[Data for locating visible targets]:
##############################

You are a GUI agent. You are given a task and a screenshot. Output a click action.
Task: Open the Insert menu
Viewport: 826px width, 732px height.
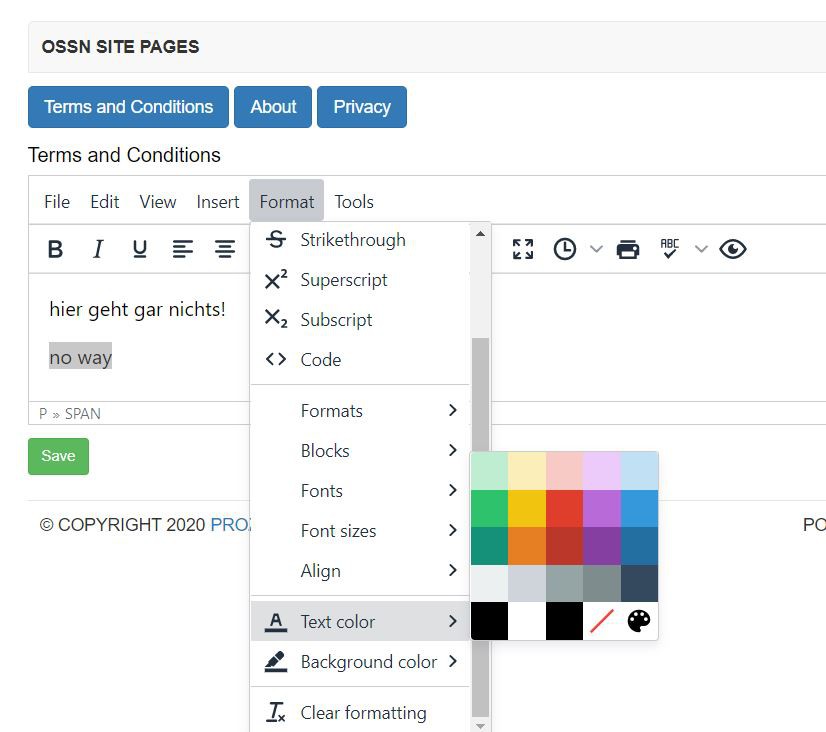point(217,202)
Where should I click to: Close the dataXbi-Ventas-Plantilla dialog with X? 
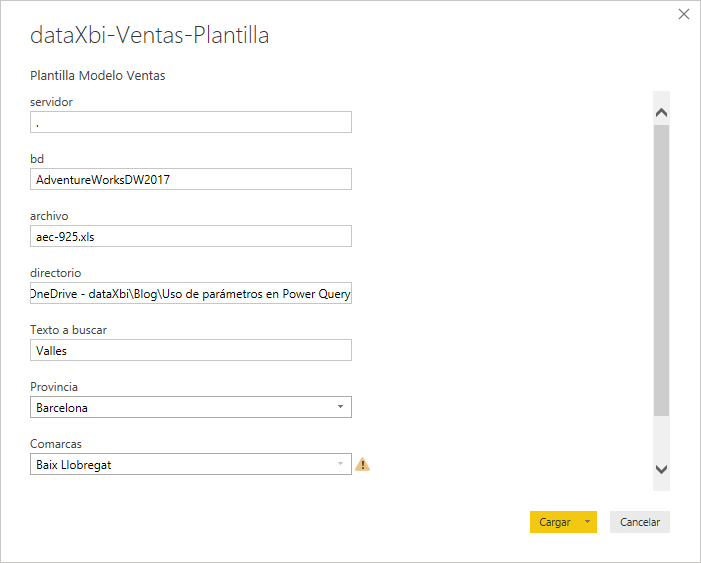[x=684, y=14]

##############################

[Set exercise]: Put the lines above into a JSON list of strings, one string per line, with blank lines skipped. Leave the pictures out.

[Solution to this task]:
[
  "You are a GUI agent. You are given a task and a screenshot. Output a click action.",
  "Task: Open the Insert menu",
  "Viewport: 826px width, 732px height.",
  "point(217,202)",
  "Where should I click to: Close the dataXbi-Ventas-Plantilla dialog with X? ",
  "[x=684, y=14]"
]